- _Records for processing_:
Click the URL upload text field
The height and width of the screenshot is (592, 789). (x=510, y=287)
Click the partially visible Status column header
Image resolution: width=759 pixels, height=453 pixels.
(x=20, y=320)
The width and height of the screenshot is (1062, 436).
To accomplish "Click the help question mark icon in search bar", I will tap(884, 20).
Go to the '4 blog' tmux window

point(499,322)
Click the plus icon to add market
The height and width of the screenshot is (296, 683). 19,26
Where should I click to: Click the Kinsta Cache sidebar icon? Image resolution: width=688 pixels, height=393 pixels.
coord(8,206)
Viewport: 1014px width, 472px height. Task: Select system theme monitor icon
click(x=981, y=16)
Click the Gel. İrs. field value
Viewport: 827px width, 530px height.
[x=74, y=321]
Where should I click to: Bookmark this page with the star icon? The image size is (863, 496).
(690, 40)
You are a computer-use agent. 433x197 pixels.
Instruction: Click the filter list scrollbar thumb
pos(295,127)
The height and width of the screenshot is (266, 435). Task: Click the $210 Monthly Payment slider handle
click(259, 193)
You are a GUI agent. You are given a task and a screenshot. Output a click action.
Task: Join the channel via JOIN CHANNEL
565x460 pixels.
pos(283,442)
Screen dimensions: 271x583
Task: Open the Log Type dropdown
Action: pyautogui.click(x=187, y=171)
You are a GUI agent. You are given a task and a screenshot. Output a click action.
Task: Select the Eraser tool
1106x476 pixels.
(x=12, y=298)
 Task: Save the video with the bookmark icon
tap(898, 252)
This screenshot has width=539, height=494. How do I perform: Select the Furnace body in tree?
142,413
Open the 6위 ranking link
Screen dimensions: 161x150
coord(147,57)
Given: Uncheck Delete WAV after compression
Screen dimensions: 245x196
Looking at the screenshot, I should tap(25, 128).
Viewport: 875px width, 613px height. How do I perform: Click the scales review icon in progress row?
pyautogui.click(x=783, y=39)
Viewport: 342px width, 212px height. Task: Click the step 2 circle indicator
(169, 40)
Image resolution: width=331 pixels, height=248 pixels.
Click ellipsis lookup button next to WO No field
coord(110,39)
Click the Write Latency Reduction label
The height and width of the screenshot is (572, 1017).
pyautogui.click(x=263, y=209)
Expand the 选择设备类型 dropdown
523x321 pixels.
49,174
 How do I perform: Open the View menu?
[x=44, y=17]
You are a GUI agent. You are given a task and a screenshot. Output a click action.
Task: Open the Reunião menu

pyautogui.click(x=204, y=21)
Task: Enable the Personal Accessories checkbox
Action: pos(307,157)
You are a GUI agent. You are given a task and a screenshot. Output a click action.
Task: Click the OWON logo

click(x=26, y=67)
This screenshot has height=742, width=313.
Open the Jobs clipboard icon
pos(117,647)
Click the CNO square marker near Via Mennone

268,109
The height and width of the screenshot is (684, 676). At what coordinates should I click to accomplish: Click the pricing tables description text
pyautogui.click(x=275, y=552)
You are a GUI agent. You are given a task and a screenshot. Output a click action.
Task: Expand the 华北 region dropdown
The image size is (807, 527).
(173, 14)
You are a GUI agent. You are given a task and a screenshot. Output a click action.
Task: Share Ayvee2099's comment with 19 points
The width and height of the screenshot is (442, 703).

- _Task to complete_: Give every entry again, exactly as it reads.

- _Written answer_:
Click the URL upload text field
The height and width of the screenshot is (592, 789). (x=510, y=287)
Click the partially visible Status column header
Image resolution: width=759 pixels, height=453 pixels.
(x=20, y=320)
The width and height of the screenshot is (1062, 436).
To accomplish "Click the help question mark icon in search bar", I will tap(884, 20).
Go to the '4 blog' tmux window

point(499,322)
Click the plus icon to add market
The height and width of the screenshot is (296, 683). 19,26
Where should I click to: Click the Kinsta Cache sidebar icon? Image resolution: width=688 pixels, height=393 pixels.
coord(8,206)
Viewport: 1014px width, 472px height. Task: Select system theme monitor icon
click(x=981, y=16)
Click the Gel. İrs. field value
Viewport: 827px width, 530px height.
[x=74, y=321]
Where should I click to: Bookmark this page with the star icon? The image size is (863, 496).
(690, 40)
You are a computer-use agent. 433x197 pixels.
Instruction: Click the filter list scrollbar thumb
pos(295,127)
The height and width of the screenshot is (266, 435). Task: Click the $210 Monthly Payment slider handle
click(259, 193)
You are a GUI agent. You are given a task and a screenshot. Output a click action.
Task: Join the channel via JOIN CHANNEL
565x460 pixels.
pos(283,442)
Screen dimensions: 271x583
Task: Open the Log Type dropdown
Action: pyautogui.click(x=187, y=171)
You are a GUI agent. You are given a task and a screenshot. Output a click action.
Task: Select the Eraser tool
1106x476 pixels.
(x=12, y=298)
 Task: Save the video with the bookmark icon
tap(898, 252)
This screenshot has width=539, height=494. How do I perform: Select the Furnace body in tree?
142,413
Open the 6위 ranking link
Screen dimensions: 161x150
coord(147,57)
Given: Uncheck Delete WAV after compression
Screen dimensions: 245x196
Looking at the screenshot, I should tap(25, 128).
Viewport: 875px width, 613px height. How do I perform: Click the scales review icon in progress row?
pyautogui.click(x=783, y=39)
Viewport: 342px width, 212px height. Task: Click the step 2 circle indicator
(169, 40)
Image resolution: width=331 pixels, height=248 pixels.
Click ellipsis lookup button next to WO No field
coord(110,39)
Click the Write Latency Reduction label
The height and width of the screenshot is (572, 1017).
pyautogui.click(x=263, y=209)
Expand the 选择设备类型 dropdown
523x321 pixels.
49,174
 How do I perform: Open the View menu?
[x=44, y=17]
You are a GUI agent. You are given a task and a screenshot. Output a click action.
Task: Open the Reunião menu

pyautogui.click(x=204, y=21)
Task: Enable the Personal Accessories checkbox
Action: pos(307,157)
You are a GUI agent. You are given a task and a screenshot. Output a click action.
Task: Click the OWON logo

click(x=26, y=67)
This screenshot has height=742, width=313.
Open the Jobs clipboard icon
pos(117,647)
Click the CNO square marker near Via Mennone

268,109
The height and width of the screenshot is (684, 676). At what coordinates should I click to accomplish: Click the pricing tables description text
pyautogui.click(x=275, y=552)
You are a GUI agent. You are given a task and a screenshot. Output a click action.
Task: Expand the 华北 region dropdown
The image size is (807, 527).
(173, 14)
You are a GUI agent. You are given a task and a screenshot. Output a click action.
Task: Share Ayvee2099's comment with 19 points
The width and height of the screenshot is (442, 703).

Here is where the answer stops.